୨୧
14 мая 2026 г., 23:10
В комнате пахло затхлостью.
Тик-так. Тик-так.
Старые часы показывали за полночь.
Карл опять не подходит. Будто чувствует, что от хозяина сейчас мало чего можно добиться, грязного, сидящего на кровати с растрепанными волосами и задранным на левой руке рукавом рубашки, которую тот поленился снять даже на ночь.
Мерзко. На душе паршиво.
Хочется вгрызться кому-то в глотку. Хочется забыться в пьяном бреде, выйти на улицу орать под окна японцам. Хочется ввалиться в одну конкретную дверь, за которой всегда пахнет сладким и шуршат из-за ветра из незакрытой форточки целофаны красочных упаковок от конфет и пирожных. Хочется прижаться к груди хозяина дома. Кричать и шептать его имя. И рыдать, безутешно, подобно дитю, брошенному матерью. Пока слезы не кончатся - если возможно. Потому что, казалось, Великий Потоп покажется миру цветком по сравнению с тем, что устроит Эдгар Аллан По. По сравнению с этой бурей, что вызывает внутри писателя Рампо.
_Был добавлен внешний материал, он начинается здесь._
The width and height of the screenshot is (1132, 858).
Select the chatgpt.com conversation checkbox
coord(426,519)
На сгибе локтя синела кожа вокруг следа от иглы. Тот, кто вводил препарат, даже не позаботился, хотя от вида синяка тошно каждый раз — ровно так же, как тошно от больного осознания.
Потому что «я не зависимый» — уже не работало. Он зависимый. И половина его книг существует благодаря этой зависимости.
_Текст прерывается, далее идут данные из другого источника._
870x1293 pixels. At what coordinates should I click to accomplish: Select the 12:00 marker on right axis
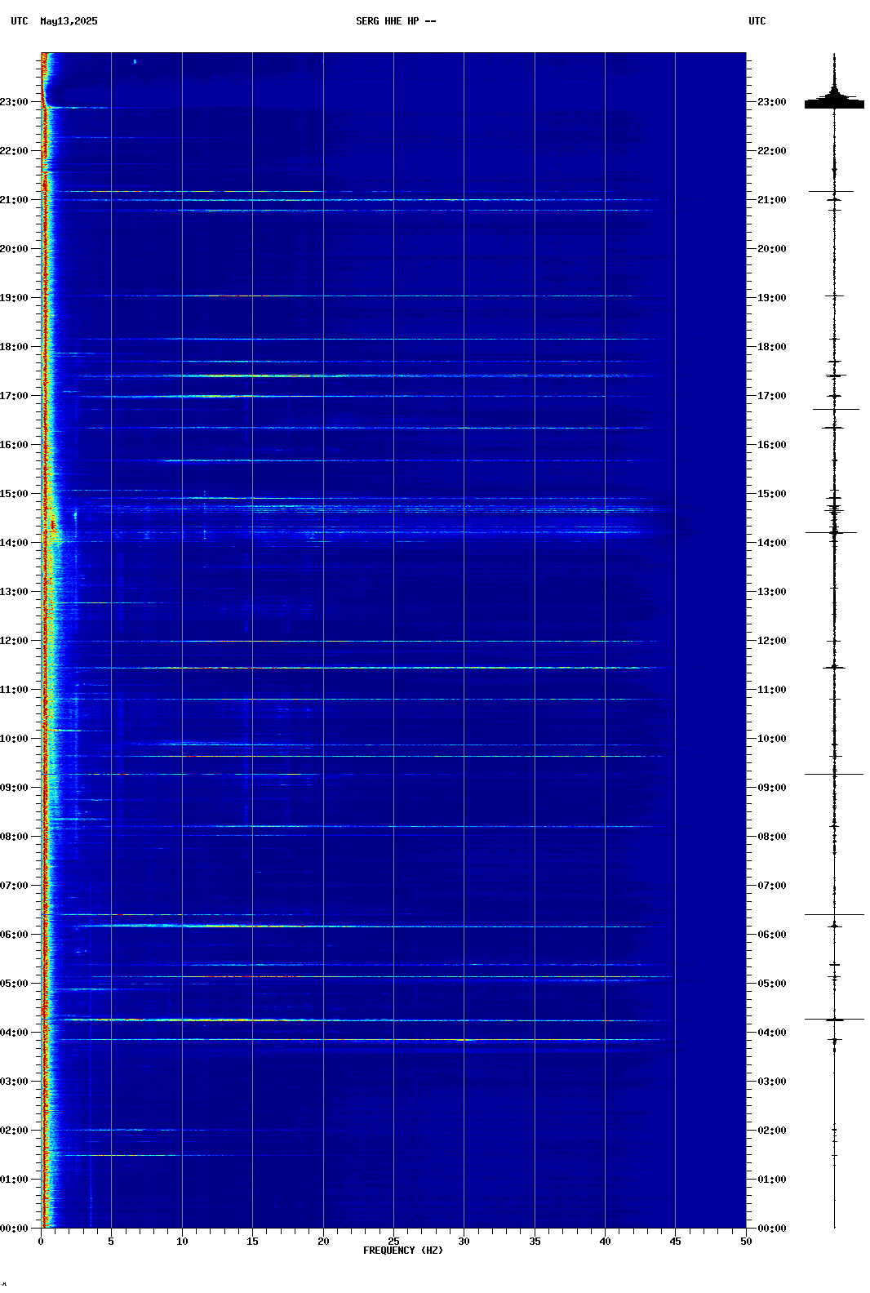[771, 641]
И ещё одной, о которой он час назад писал на бумаге.
“Каждый взгляд я умирал — и каждый взгляд я возрождался вновь.
Ты смотришь.
Для тебя я случайный прохожий.
Для тебя я случайный соперник.
Для тебя я случайное имя на корешке книги.
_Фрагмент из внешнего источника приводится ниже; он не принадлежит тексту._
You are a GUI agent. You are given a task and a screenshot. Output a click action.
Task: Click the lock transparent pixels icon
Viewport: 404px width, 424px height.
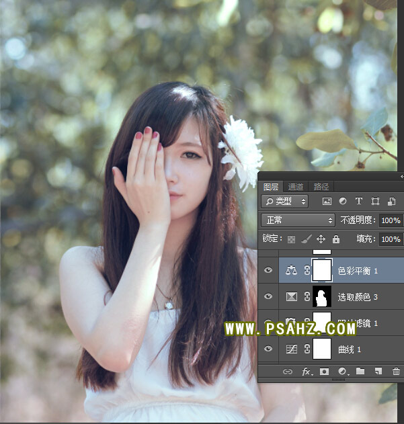[x=292, y=239]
Ты смотришь. А я хочу касаться. Твой взгляд напоминает перо, смазанное щелочью.
Острие ножа, смоченное ядом, самым сладким — рядом с тобой не встанет желчь, горечь.
Ты выбиваешь воздух из лëгких одной лишь улыбкой, как ударом под дых, что я ошибочно спутал с лаской.
Горечь встанет только со мной.
Моя любовь к тебе — единственное, что осталось во мне светлое, мягкое. Ещё не прогнившее. Не заросшее плесенью, и всё равно грязное. Пошлое.
Всё во мне прогнило.
Тело — насквозь, не осталось свободного от этой мерзкой слизи гноя кусочка. Мысли роют в голове не хуже червей.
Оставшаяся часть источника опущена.